There is no mention of the performance gain of the new TensorRT compared to its previous version, or compared to other options for inference. We postulate the reason why NVIDIA chose to emphasize conversational AI is two-fold. First, it’s a captivating application. Second, the enhancements in TensorRT 7 seem geared towards this.
In terms of qualitative features, NVIDIA notes that TensorRT 7 features a new deep learning compiler designed to automatically optimize and accelerate the increasingly complex recurrent and transformer-based neural networks needed for AI speech applications. Such models, for example Google’s BERT, are the state of the art in natural language processing (NLP). Note that TensorRT 7 comes on the heels of NVIDIA’s previous work on BERT, on the training part.
Discussing use cases for such models powered by NVIDIA, its spokespeople referred to Microsoft as an example. Microsoft’s Bing search engine processes queries using BERT-based models running on NVIDIA GPUs. This enables Bing to deliver relevant results in real-time – 800 times faster compared to the previous implementation.
Deep Learning inference with Habana Labs Goya
Just a couple of days earlier, Intel made a long-awaited move in this space, too. Intel announced the acquisition of Habana Labs, an Israel-based AI chip startup. Intel has been focusing on CPUs for a while now, and the superior performance of other chip architectures (such as GPUs) for machine learning workloads posed a risk for its market share going forward.
As these types of workloads gain increasing share in data centers, Intel is faced with an increasing number of data center owners choosing to move those workloads to GPUs – like Alibaba and Baidu. Lately, Intel has been active making a round of AI chip vendor acquisitions: Altera in 2015, Nervana in 2016, Vertex.ai in 2019.
We posit, however, that Habana Labs is Intel’s most significant acquisition.

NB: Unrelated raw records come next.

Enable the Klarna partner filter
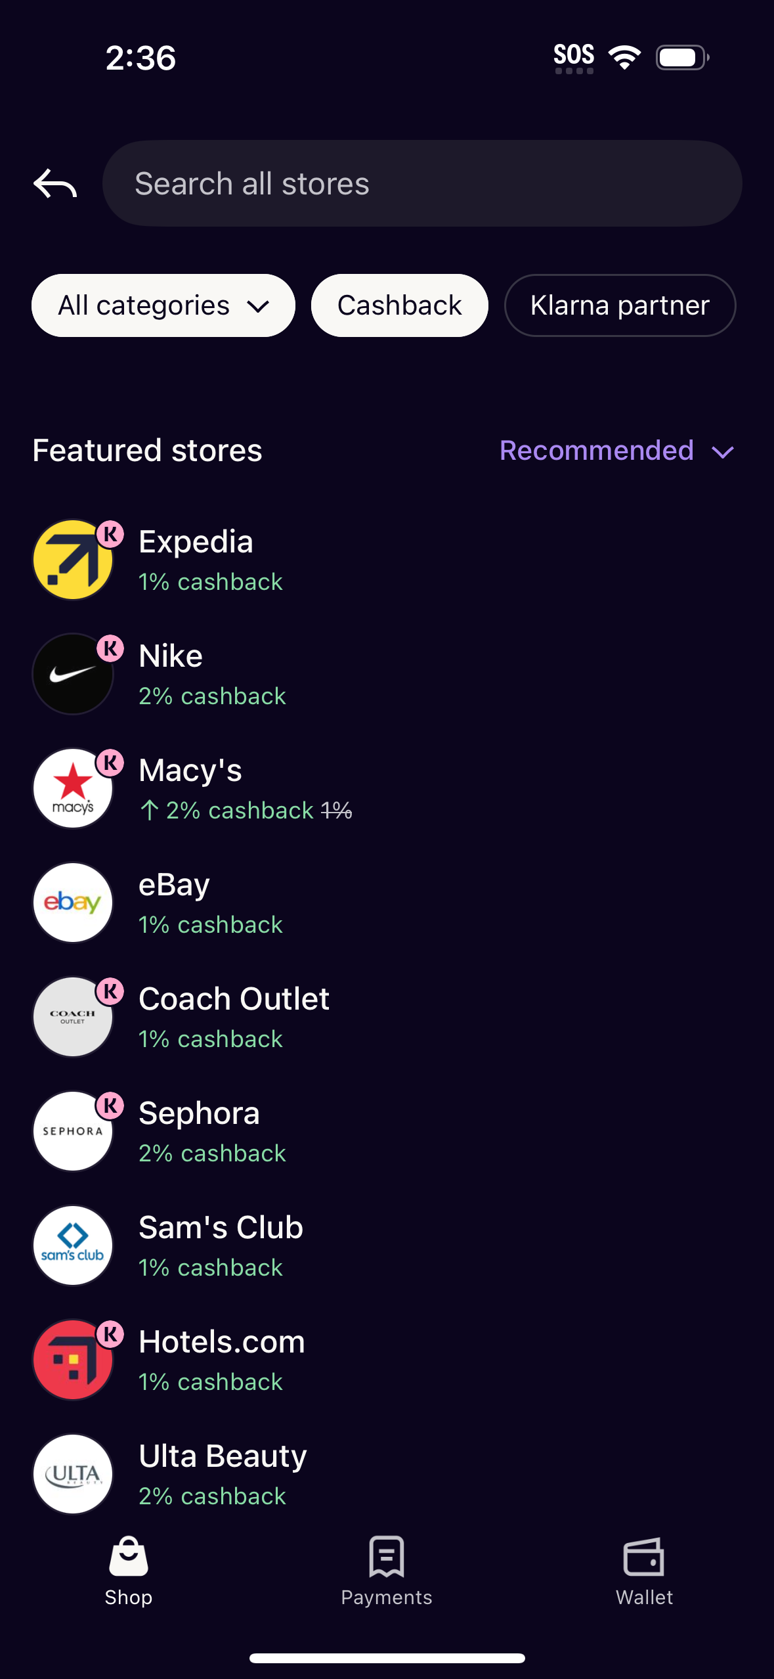Image resolution: width=774 pixels, height=1679 pixels. (x=620, y=305)
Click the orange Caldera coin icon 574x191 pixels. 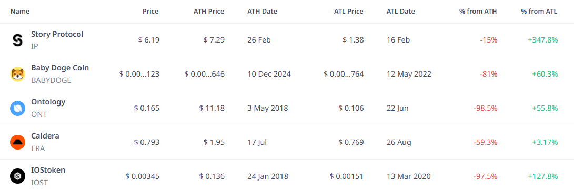pos(17,142)
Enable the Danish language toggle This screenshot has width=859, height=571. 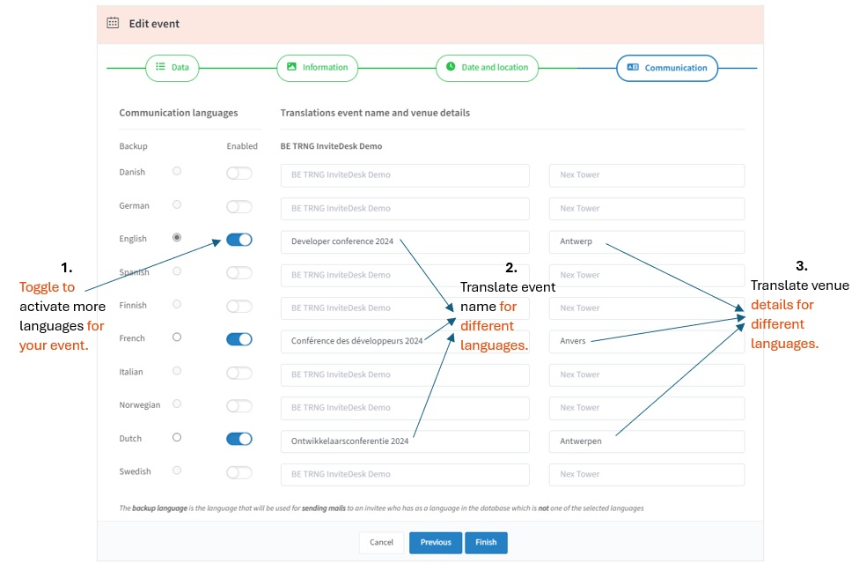(239, 173)
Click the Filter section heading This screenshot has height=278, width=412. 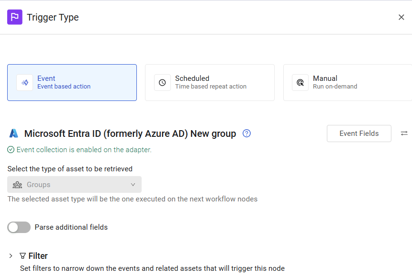[38, 256]
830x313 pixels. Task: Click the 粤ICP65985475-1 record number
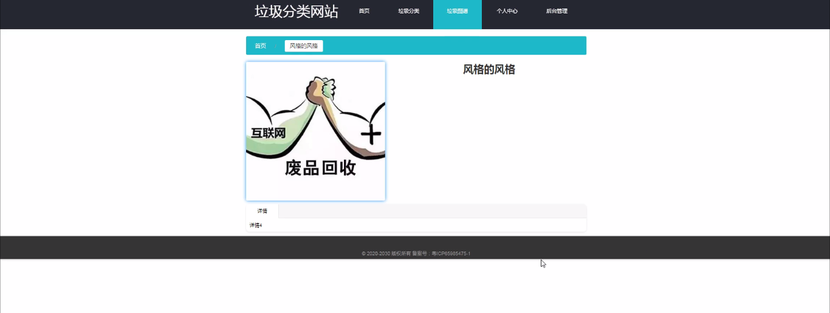point(450,253)
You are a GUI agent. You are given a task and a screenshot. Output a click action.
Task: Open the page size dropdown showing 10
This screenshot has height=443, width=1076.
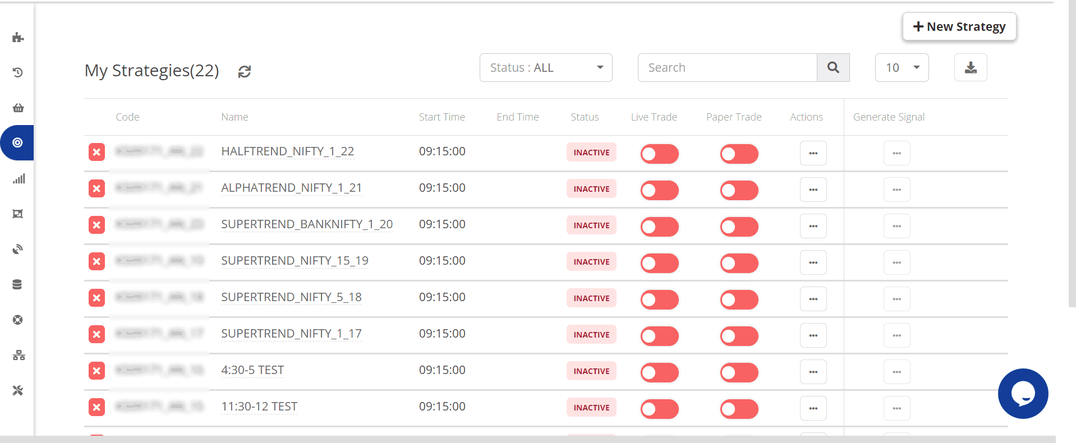pos(902,68)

Not just because of the financial terms (the acquisition cost $2 Billion), but mostly because Habana Labs seems to be well placed to take on NVIDIA’s GPUs.
As opposed to NVIDIA, Habana Labs develops separate lines of processors for training and inference, called Gaudi and Goya, respectively. Gaudi is currently being sampled by select hyperscale customers and is expected to deliver up to a 4x increase in throughput in large node training systems. Goya has been available for a while.

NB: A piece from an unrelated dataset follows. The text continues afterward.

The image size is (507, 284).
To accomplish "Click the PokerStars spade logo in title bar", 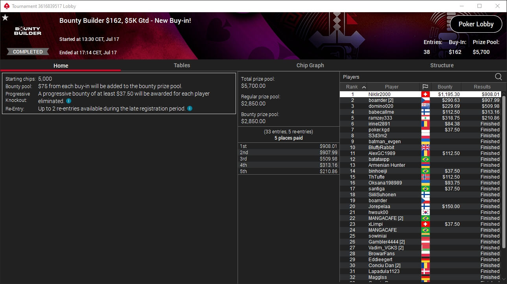I will click(6, 6).
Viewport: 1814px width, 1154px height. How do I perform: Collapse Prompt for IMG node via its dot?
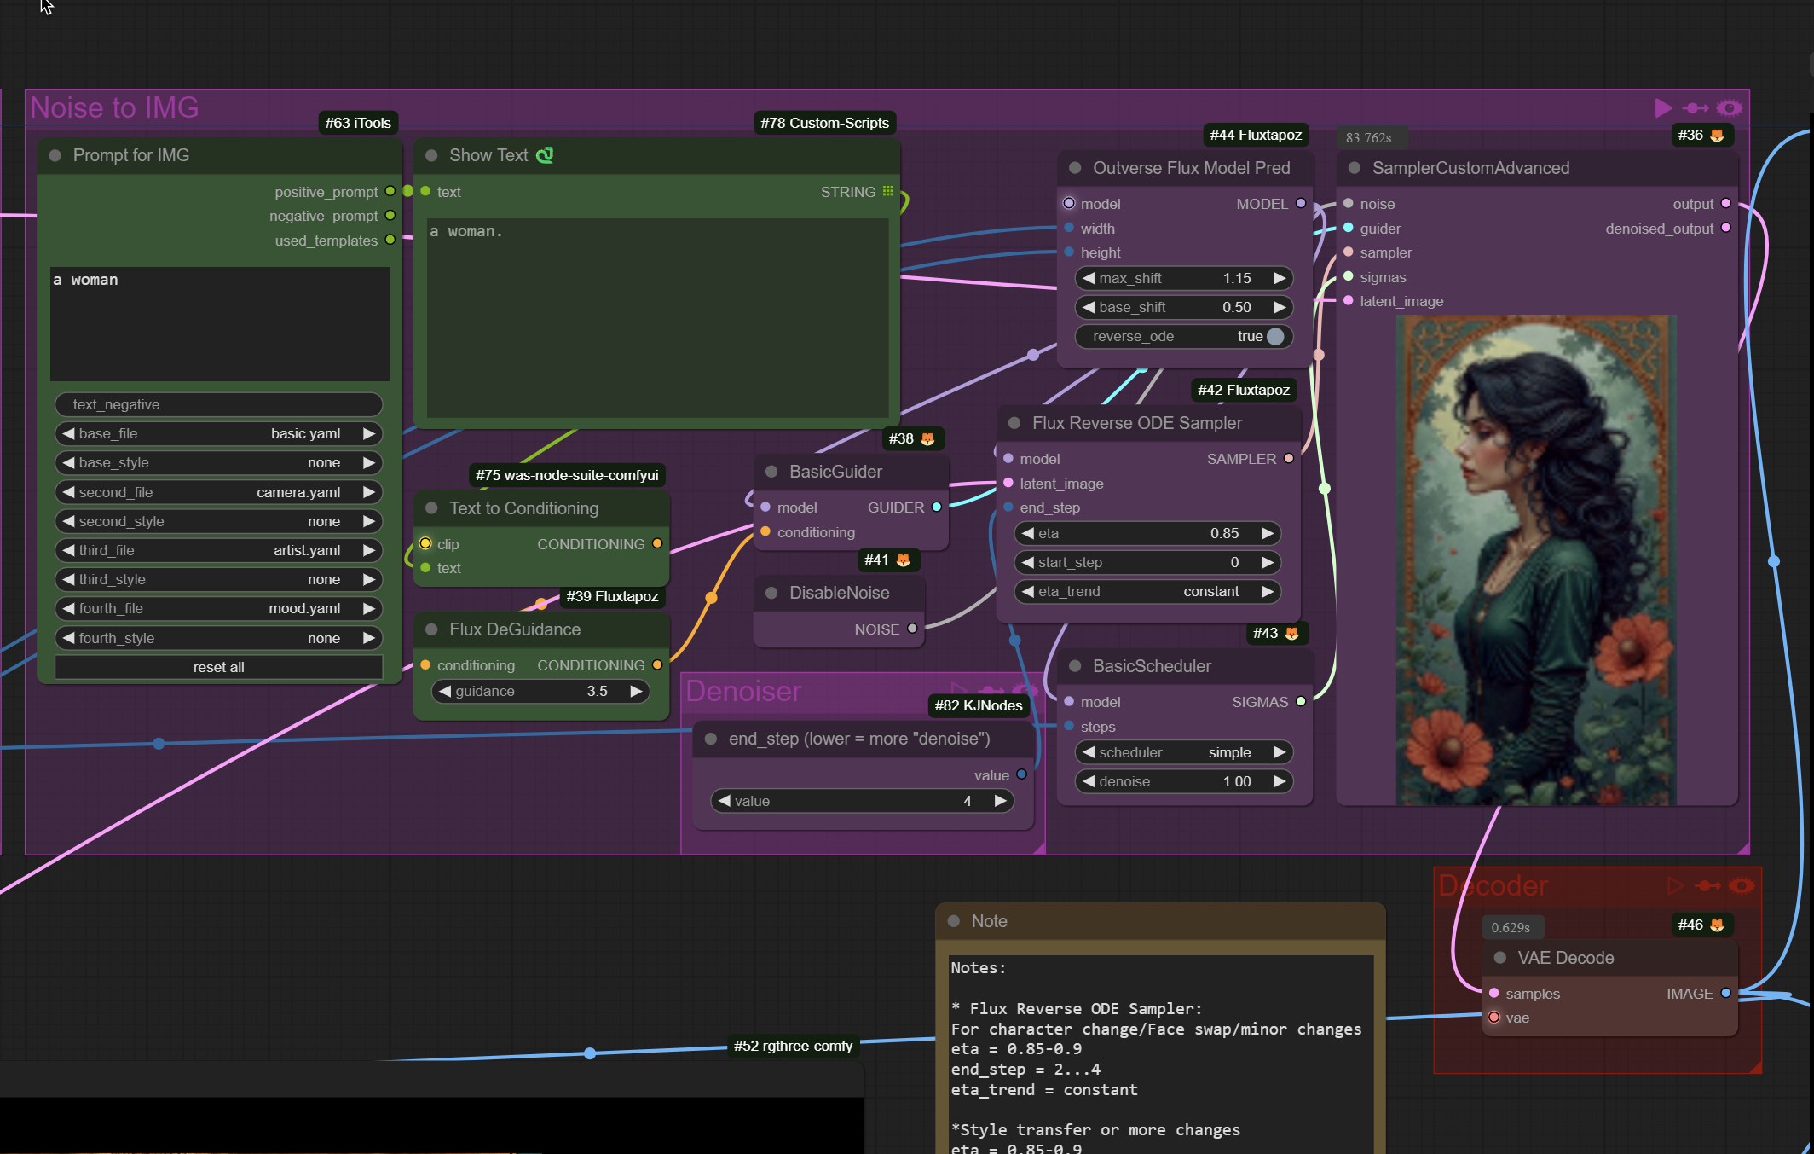coord(55,155)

Developing custom architectures for training and inference is one of the key premises of Habana Labs. According to 3rd party benchmarks made available by Habana Labs in December 2018, Gaudi seems to clearly outperform both CPUs and GPUs. This brings up a couple of interesting questions.
The first question is whether TensorRT 7 changes things, and the brief answer is we don’t know. Not only were the benchmarks released by Habana Labs a year ago, but they also refer to different workloads. Those benchmarks were performed on image recognition tasks (ResNet-50), while TensorRT 7 seems tuned for NLP workloads.
The second question is, even if Gaudi is indeed much faster than NVIDIA’s GPUs on these workloads, too, will clients switch to using it? The answer is still we don’t know, but even if they do, it probably won’t be very soon. Besides the fact that Intel will have to go through the acquisition process, the sales cycle in AI chips is not as short as in software.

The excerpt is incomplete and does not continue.